**Task goal:**
Exact copy, no pictures: output each line below as it stands.
----
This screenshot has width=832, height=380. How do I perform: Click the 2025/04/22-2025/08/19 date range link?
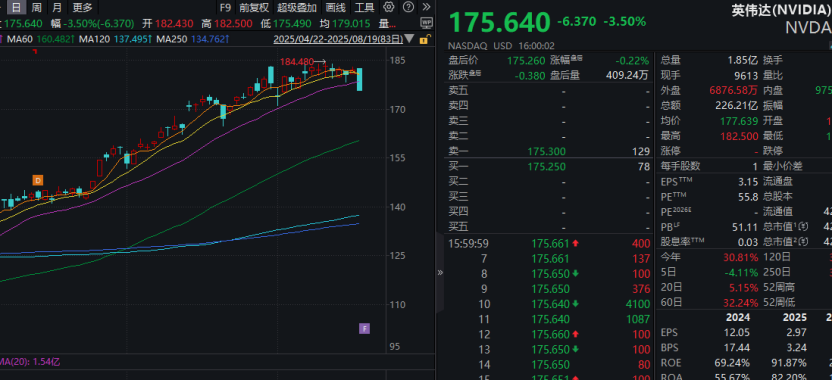click(x=338, y=39)
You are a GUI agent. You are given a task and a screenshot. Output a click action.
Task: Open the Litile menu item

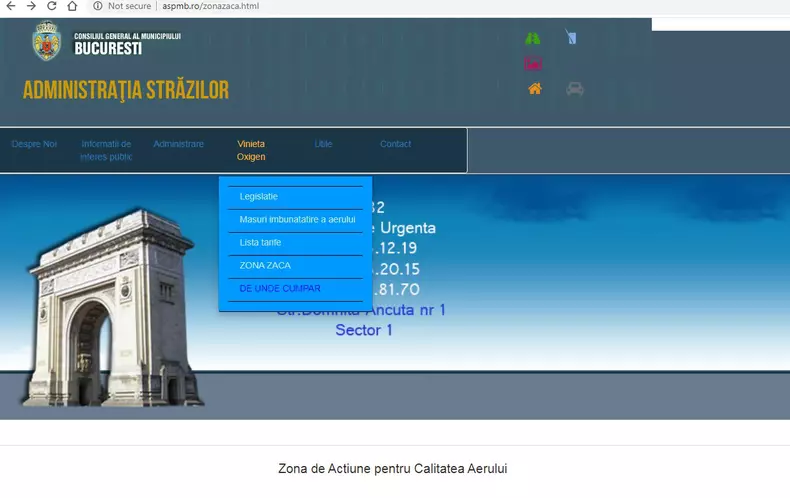pyautogui.click(x=323, y=144)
----
**The answer:**
This screenshot has width=832, height=380. How do I perform: Click the 2025/04/22-2025/08/19 date range link?
click(x=338, y=39)
You are a GUI agent. You are given a task and a screenshot. Output a click action.
Task: Open the Litile menu item

pyautogui.click(x=323, y=144)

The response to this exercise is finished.